The Sixers are completely rudderless

2025 sixers
(L-R) Philadelphia 76ers guard Tyrese Maxey, center Joel Embiid and small forward Paul George pose for photos during the 76ers media day ahead of the NBA season at the 76ers Training Complex in Camden, New Jersey, September 30, 2024. (Photo by TIMOTHY A. CLARY / AFP) (Photo by TIMOTHY A. CLARY/AFP via Getty Images)

The NBA All-Star break could not have come sooner for the Philadelphia 76ers and their fans. Given how poorly this season has gone, it would be welcomed if the Sixers could just stay on break.

A season from Hell does not even begin to describe the bad vibes that have permeated through this team since training camp. It is now mid-February, with the playoffs starting in two months, and the Sixers are somehow in a worse spot than they were when their record was 3-14 through 17 games.

Every single main character for the Sixers has played a leading role in this debacle. It starts at the top with Daryl Morey and Nick Nurse — a fish rots from the head down.

Tyrese Maxey got off to a rough individual start this season and, for the first time in his career, showed cracks in the armor of his effervescent personality.
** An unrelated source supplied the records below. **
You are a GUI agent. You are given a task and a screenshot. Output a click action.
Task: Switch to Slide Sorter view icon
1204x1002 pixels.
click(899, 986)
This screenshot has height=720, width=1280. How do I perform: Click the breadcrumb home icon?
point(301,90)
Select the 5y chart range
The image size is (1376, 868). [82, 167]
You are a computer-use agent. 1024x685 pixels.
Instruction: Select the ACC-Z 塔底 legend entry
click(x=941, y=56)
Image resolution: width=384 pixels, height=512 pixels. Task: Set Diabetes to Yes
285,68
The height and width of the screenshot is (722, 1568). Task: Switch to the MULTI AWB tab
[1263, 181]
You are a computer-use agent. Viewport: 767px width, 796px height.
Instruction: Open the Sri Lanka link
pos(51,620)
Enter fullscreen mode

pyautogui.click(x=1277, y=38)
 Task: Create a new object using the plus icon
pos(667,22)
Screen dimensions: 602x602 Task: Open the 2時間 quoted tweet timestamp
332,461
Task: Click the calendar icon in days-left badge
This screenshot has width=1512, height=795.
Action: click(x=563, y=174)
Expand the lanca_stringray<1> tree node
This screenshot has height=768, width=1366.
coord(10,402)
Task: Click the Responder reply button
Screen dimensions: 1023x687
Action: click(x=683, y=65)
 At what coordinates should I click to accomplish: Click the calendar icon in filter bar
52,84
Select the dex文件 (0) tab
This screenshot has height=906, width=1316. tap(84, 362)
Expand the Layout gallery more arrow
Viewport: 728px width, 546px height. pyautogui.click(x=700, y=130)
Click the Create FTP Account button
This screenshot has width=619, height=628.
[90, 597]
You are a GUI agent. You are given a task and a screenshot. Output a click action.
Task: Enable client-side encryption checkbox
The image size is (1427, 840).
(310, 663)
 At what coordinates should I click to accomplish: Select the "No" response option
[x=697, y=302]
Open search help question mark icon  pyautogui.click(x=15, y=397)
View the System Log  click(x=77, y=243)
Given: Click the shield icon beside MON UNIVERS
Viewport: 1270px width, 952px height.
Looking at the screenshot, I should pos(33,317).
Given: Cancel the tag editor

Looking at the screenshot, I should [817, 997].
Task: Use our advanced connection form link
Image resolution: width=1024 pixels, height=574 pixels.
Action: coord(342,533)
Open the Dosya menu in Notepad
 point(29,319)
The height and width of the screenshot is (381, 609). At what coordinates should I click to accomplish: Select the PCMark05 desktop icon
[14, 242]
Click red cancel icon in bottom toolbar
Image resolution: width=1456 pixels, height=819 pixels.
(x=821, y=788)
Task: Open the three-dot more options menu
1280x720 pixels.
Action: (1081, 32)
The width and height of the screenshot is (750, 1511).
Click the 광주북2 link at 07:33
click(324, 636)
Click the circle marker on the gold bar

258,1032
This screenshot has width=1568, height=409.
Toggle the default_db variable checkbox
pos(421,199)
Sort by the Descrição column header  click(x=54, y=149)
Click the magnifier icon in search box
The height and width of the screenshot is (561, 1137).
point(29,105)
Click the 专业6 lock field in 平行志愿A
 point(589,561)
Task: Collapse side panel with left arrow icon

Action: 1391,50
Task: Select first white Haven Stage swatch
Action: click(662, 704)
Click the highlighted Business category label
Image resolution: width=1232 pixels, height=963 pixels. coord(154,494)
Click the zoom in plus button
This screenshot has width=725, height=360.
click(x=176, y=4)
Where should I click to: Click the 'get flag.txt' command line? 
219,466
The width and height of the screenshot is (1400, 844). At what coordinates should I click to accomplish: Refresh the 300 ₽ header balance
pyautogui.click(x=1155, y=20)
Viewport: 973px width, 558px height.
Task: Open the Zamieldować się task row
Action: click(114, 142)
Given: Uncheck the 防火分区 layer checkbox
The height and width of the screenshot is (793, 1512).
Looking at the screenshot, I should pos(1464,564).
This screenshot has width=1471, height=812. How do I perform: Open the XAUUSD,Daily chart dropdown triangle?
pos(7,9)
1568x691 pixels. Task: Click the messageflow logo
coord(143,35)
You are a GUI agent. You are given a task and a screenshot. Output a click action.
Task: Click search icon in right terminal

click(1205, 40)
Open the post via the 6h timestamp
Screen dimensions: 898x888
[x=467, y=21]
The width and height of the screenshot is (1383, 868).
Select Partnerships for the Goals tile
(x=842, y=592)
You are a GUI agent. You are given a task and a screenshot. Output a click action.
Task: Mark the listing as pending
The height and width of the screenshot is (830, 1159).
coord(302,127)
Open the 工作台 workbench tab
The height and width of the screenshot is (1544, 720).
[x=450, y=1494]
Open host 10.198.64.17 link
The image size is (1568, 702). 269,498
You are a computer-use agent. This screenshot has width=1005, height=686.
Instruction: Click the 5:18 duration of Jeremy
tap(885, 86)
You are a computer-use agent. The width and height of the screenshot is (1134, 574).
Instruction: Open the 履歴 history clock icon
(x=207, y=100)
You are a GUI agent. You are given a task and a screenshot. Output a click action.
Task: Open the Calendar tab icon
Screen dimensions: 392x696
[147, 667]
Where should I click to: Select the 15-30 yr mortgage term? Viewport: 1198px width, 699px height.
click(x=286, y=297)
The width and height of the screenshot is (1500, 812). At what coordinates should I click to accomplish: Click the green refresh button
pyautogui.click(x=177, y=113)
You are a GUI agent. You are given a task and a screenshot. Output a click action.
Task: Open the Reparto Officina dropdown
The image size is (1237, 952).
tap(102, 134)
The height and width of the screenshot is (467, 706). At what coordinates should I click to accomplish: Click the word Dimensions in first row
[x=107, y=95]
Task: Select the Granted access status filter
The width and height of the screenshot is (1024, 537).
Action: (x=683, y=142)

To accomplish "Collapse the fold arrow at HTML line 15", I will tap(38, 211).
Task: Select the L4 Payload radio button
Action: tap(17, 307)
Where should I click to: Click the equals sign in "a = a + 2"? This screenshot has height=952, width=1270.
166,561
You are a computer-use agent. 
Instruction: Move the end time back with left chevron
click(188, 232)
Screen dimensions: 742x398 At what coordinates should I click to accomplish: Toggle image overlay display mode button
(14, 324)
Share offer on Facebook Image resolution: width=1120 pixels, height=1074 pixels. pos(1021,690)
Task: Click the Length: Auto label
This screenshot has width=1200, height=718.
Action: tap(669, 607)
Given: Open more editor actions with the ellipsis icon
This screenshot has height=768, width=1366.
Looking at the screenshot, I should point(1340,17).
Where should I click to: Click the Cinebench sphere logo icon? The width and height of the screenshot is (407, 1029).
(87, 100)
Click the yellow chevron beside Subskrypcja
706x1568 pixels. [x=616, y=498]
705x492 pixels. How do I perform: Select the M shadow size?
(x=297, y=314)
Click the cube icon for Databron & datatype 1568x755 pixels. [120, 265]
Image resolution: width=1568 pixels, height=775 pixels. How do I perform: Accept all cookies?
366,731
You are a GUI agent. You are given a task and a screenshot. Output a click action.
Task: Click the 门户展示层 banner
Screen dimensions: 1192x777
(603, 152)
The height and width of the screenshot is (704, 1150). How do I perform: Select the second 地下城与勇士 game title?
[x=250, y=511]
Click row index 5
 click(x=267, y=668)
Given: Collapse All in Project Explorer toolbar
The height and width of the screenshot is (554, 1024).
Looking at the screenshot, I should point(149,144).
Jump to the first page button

Paul George was supposed to be the team’s missing connector, but he has instead brought his lackadaisical “California cool” to South Philadelphia, admittedly the worst place in the country to play and act careless.

And, of course, there is the man in the center of it all: Joel Embiid. Whether it be his own ego, organizational malpractice, or (most likely) both, he is the reason this team has no direction today, and he is the reason why it is hard to see the team have a direction in the near future.

Daryl Morey

Daryl Morey has always had a very specific philosophy of team building, dating back to his original trade for James Harden over a decade ago with the Houston Rockets. The greatest collection of talent often does win out in the NBA, but Morey’s hyper-fixation on acquiring superstars has left any roster he has overseen with too many holes to hoist the Larry O’Brien trophy.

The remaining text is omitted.